Viele Erkrankungen sind mit Schmerzen verbunden. Schmerzen belasten zunächst einmal den Betroffenen selbst. Schmerzen sind unangenehm, können auch quälend sein. Im körperlichen Bereich beeinträchtigen sie das Leistungsvermögen und behindern so Aktivitäten in Beruf und Freizeit. Im psychischen Bereich können sie Gefühle wie Ärger (bis hin zur Wut), Trauer (bis hin zur Depression) und Besorgnis (bis hin zur Angst) auslösen. Schmerz ist immer ein individuelles Gefühlserlebnis und dadurch unmittelbar nur für den Betroffenen selbst wahrnehmbar. Der Partner kann Schmerzen des Betroffenen nur indirekt wahrnehmen. Zu diesen indirekten Anzeichen gehören u.a. Gereiztheit, Traurigkeit, Verlangsamung, Erschöpfung, Konzentrationsstörungen, Rückzug, eher seltener Stöhnen oder ein gequälter Gesichtsausdruck.

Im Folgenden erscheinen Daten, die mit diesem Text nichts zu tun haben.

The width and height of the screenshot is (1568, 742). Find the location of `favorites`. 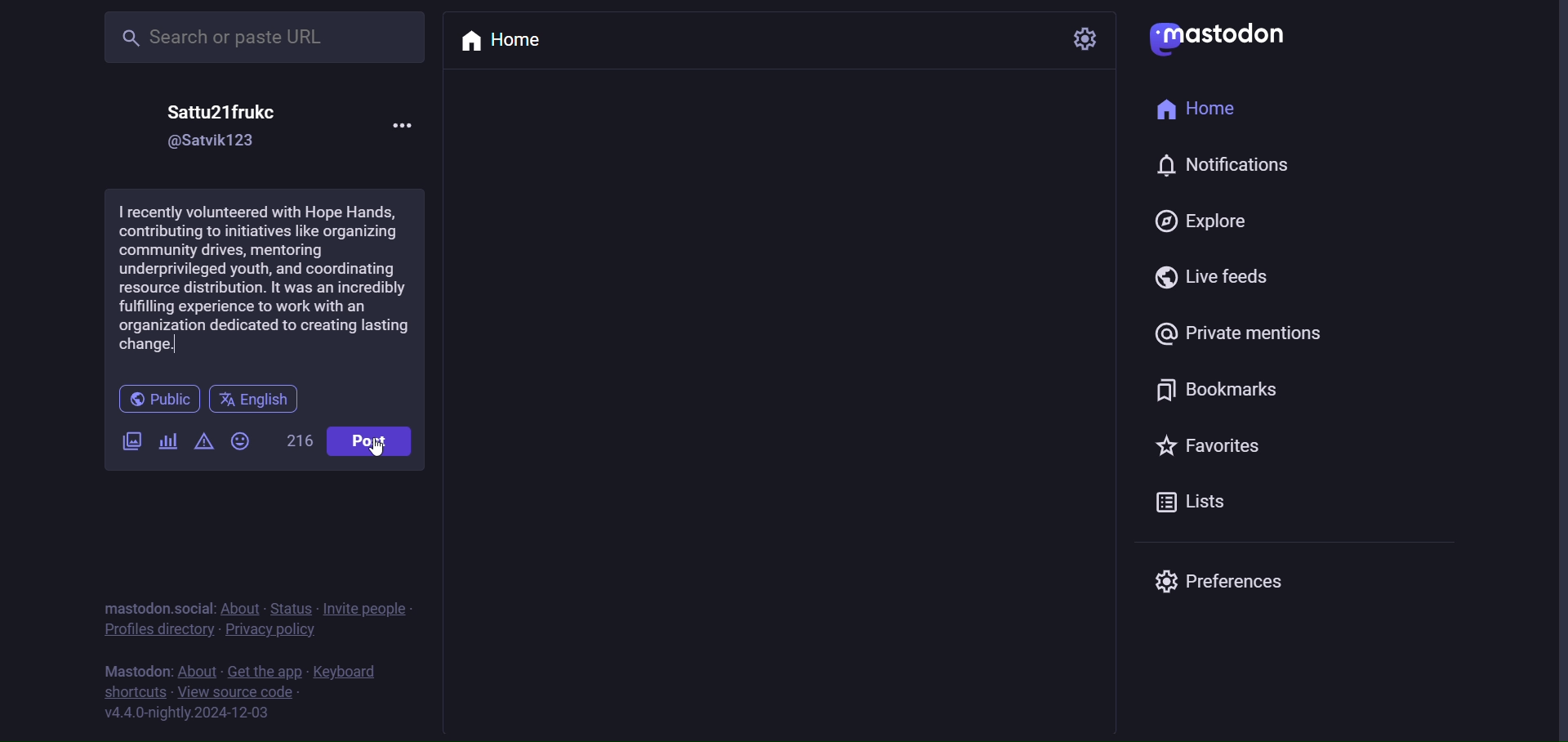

Schmerzen und ihre Wirkung auf die Partnerschaft

Dies alles hat natürlich Auswirkungen auf das partnerschaftliche Zusammenleben, denn Stimmungen und Befindlichkeit des einen Partners wirken auch „ansteckend“ auf das Befinden des anderen Partners. So reagiert vielleicht der Schmerzgeplagte mit Ärger und Gereiztheit, wenn etwas nicht mehr richtig klappt. Vielleicht ist er zunächst wütend auf die Krankheit, auf den eigenen Körper, der nicht richtig funktioniert, aber auch auf Mitmenschen, wenn er sich von diesen z.B. unverstanden fühlt. Wenn wir diesen Ärger auf unsere Mitmenschen nicht anderweitig loswerden, kann er schnell in Enttäuschung und Traurigkeit umschlagen und dann zu sozialem Rückzug führen. Somit können auch Freundschaften darunter leiden.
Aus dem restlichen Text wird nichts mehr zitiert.